Content starts
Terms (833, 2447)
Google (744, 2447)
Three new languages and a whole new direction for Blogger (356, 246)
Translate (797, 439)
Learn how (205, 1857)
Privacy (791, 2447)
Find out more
Content ends
## PROMPT:
Beginning with the line that contains "Google (744, 2447)", each line of the records above through the last one must be printed word for word.

## YOUR SOLUTION:
Google (744, 2447)
Three new languages and a whole new direction for Blogger (356, 246)
Translate (797, 439)
Learn how (205, 1857)
Privacy (791, 2447)
Find out more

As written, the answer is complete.